▼▼▼

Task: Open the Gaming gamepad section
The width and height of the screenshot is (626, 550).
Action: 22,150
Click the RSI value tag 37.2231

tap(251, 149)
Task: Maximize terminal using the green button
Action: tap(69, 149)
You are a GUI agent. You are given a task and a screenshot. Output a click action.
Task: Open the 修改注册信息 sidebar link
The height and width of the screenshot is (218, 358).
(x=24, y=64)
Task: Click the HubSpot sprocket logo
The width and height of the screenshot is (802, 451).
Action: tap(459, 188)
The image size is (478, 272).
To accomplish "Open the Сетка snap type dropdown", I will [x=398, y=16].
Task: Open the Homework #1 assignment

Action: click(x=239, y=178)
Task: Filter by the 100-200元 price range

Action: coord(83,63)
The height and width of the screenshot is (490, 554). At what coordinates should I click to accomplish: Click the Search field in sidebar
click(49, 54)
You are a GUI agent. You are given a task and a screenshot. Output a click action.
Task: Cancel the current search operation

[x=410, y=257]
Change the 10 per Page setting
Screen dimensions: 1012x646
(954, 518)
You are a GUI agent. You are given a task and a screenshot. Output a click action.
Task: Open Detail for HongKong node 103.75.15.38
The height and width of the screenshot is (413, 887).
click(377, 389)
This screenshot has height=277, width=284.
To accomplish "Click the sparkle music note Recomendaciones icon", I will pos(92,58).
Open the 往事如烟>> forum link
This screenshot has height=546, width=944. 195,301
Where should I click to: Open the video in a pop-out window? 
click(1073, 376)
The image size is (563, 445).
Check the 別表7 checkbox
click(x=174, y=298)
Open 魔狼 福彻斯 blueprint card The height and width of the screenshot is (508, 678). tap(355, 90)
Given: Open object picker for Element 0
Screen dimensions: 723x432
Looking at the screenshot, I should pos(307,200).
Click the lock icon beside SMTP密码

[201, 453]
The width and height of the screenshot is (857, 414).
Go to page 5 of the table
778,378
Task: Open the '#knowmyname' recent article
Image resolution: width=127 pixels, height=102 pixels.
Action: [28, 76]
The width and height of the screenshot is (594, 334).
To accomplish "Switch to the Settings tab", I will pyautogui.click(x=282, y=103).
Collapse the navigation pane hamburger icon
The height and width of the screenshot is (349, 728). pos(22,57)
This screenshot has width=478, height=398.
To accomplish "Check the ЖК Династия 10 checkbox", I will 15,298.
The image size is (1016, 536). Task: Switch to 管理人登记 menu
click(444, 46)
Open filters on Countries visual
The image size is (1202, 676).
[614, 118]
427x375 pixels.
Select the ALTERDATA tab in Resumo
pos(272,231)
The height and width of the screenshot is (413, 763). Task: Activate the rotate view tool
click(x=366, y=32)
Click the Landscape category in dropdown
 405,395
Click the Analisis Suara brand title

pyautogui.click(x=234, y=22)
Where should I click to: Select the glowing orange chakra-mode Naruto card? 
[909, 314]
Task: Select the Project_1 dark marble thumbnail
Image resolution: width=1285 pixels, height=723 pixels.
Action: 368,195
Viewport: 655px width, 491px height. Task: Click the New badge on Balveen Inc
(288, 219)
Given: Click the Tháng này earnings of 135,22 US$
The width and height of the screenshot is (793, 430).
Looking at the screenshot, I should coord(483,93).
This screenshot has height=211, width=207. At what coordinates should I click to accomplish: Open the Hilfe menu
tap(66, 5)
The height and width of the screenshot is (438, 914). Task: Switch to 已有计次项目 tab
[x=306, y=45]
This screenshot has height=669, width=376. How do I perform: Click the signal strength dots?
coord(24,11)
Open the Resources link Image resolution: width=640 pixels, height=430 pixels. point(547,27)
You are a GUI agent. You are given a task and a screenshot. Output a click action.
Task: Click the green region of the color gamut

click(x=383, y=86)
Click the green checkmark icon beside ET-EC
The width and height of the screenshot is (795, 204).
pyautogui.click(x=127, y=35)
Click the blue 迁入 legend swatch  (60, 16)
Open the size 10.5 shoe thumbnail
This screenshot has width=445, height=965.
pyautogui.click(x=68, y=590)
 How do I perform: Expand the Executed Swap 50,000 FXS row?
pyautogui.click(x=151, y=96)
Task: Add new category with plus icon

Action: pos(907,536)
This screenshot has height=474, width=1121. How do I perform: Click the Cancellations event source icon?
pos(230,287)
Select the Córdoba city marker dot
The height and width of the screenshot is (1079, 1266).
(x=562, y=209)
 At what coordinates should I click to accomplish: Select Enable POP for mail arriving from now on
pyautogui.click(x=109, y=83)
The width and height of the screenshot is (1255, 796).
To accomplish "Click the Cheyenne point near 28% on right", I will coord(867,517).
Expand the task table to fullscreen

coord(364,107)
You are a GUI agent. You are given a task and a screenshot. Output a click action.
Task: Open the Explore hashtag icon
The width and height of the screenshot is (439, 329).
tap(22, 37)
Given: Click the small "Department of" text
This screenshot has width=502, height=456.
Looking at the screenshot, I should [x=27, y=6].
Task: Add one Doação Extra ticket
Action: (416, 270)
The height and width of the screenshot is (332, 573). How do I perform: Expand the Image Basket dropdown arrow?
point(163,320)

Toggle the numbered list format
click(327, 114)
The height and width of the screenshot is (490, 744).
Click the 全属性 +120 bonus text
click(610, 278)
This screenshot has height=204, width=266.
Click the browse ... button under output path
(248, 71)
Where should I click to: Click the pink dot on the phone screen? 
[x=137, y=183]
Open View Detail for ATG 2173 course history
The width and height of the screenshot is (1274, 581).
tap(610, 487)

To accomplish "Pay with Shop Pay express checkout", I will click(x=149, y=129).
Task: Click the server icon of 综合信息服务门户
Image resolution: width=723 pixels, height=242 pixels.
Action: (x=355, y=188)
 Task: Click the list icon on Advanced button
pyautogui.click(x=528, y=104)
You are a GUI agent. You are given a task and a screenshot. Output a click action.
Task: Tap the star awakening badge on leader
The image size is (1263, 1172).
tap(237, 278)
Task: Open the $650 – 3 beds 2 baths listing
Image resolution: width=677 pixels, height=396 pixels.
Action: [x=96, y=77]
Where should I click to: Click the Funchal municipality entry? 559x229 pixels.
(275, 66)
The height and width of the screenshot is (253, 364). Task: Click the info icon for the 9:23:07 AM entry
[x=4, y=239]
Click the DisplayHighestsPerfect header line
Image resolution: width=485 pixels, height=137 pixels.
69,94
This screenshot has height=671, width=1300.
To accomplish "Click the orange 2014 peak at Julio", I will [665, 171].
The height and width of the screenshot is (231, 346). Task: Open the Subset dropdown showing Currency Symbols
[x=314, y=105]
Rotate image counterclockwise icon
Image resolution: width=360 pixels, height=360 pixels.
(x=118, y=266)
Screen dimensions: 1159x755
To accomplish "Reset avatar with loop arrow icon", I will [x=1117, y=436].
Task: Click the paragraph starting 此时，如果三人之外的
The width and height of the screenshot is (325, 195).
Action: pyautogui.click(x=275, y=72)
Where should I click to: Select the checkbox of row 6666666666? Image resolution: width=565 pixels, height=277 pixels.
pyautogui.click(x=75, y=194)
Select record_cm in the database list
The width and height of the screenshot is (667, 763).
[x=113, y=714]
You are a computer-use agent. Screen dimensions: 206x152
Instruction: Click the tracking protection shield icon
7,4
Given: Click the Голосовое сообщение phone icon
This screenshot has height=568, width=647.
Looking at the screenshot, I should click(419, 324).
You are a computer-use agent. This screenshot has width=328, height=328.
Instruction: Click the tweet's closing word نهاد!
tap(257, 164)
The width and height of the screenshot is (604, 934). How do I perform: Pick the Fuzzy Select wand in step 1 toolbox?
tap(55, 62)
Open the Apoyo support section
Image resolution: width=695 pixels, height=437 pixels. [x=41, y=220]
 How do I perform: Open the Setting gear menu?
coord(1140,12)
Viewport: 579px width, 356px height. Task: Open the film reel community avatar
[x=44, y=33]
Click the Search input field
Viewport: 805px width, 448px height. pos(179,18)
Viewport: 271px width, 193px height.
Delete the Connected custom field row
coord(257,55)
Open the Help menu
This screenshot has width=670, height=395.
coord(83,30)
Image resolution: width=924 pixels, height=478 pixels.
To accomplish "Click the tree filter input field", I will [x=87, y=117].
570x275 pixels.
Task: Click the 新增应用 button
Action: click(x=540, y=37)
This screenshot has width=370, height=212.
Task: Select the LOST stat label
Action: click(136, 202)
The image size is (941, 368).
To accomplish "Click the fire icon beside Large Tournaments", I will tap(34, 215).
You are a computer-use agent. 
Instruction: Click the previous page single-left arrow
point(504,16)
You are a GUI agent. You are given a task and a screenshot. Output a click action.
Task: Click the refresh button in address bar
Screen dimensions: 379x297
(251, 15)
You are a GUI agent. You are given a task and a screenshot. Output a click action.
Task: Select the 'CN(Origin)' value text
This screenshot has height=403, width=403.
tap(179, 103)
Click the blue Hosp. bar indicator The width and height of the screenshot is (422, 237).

▲▲▲

§ Task directions: Please write out exactly the lines from the start of the data through the line that contains "Task: Click the HubSpot sprocket logo", both ends included, and nothing else.

§ Answer to this task:
Task: Open the Gaming gamepad section
The width and height of the screenshot is (626, 550).
Action: 22,150
Click the RSI value tag 37.2231

tap(251, 149)
Task: Maximize terminal using the green button
Action: tap(69, 149)
You are a GUI agent. You are given a task and a screenshot. Output a click action.
Task: Open the 修改注册信息 sidebar link
The height and width of the screenshot is (218, 358).
(x=24, y=64)
Task: Click the HubSpot sprocket logo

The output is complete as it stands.